[PROBLEM STATEMENT]: Character for character, give back every line below.
---------- WORKING DATA
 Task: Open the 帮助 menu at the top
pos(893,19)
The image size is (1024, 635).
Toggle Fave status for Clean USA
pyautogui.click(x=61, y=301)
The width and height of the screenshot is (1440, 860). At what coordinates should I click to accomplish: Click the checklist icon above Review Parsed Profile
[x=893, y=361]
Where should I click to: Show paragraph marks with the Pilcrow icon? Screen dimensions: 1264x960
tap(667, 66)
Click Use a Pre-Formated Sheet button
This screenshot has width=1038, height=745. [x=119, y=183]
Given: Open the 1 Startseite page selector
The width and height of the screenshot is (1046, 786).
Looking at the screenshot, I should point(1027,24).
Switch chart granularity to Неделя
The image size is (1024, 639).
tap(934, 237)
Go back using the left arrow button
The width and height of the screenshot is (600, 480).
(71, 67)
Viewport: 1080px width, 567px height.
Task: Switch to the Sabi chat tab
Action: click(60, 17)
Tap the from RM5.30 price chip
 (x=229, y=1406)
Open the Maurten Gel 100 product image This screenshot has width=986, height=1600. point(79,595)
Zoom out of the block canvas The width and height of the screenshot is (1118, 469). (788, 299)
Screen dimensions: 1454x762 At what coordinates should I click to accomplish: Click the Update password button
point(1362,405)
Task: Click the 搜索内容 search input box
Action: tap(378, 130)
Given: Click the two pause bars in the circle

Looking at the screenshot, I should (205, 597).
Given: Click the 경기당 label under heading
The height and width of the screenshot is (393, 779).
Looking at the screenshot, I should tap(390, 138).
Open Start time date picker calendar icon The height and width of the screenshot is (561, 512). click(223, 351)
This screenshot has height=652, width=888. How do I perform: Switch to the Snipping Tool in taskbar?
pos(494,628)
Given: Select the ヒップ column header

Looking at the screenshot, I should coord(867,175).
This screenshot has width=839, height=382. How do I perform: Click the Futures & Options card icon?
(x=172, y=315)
--------------------
[ANSWER FOR THE TASK]:
 Task: Open the 帮助 menu at the top
pos(893,19)
The image size is (1024, 635).
Toggle Fave status for Clean USA
pyautogui.click(x=61, y=301)
The width and height of the screenshot is (1440, 860). At what coordinates should I click to accomplish: Click the checklist icon above Review Parsed Profile
[x=893, y=361]
Where should I click to: Show paragraph marks with the Pilcrow icon? Screen dimensions: 1264x960
tap(667, 66)
Click Use a Pre-Formated Sheet button
This screenshot has width=1038, height=745. [x=119, y=183]
Given: Open the 1 Startseite page selector
The width and height of the screenshot is (1046, 786).
Looking at the screenshot, I should point(1027,24).
Switch chart granularity to Неделя
The image size is (1024, 639).
tap(934, 237)
Go back using the left arrow button
The width and height of the screenshot is (600, 480).
(71, 67)
Viewport: 1080px width, 567px height.
Task: Switch to the Sabi chat tab
Action: click(60, 17)
Tap the from RM5.30 price chip
 (x=229, y=1406)
Open the Maurten Gel 100 product image This screenshot has width=986, height=1600. point(79,595)
Zoom out of the block canvas The width and height of the screenshot is (1118, 469). (788, 299)
Screen dimensions: 1454x762 At what coordinates should I click to accomplish: Click the Update password button
point(1362,405)
Task: Click the 搜索内容 search input box
Action: tap(378, 130)
Given: Click the two pause bars in the circle

Looking at the screenshot, I should (205, 597).
Given: Click the 경기당 label under heading
The height and width of the screenshot is (393, 779).
Looking at the screenshot, I should tap(390, 138).
Open Start time date picker calendar icon The height and width of the screenshot is (561, 512). click(223, 351)
This screenshot has height=652, width=888. How do I perform: Switch to the Snipping Tool in taskbar?
pos(494,628)
Given: Select the ヒップ column header

Looking at the screenshot, I should coord(867,175).
This screenshot has width=839, height=382. How do I perform: Click the Futures & Options card icon?
(x=172, y=315)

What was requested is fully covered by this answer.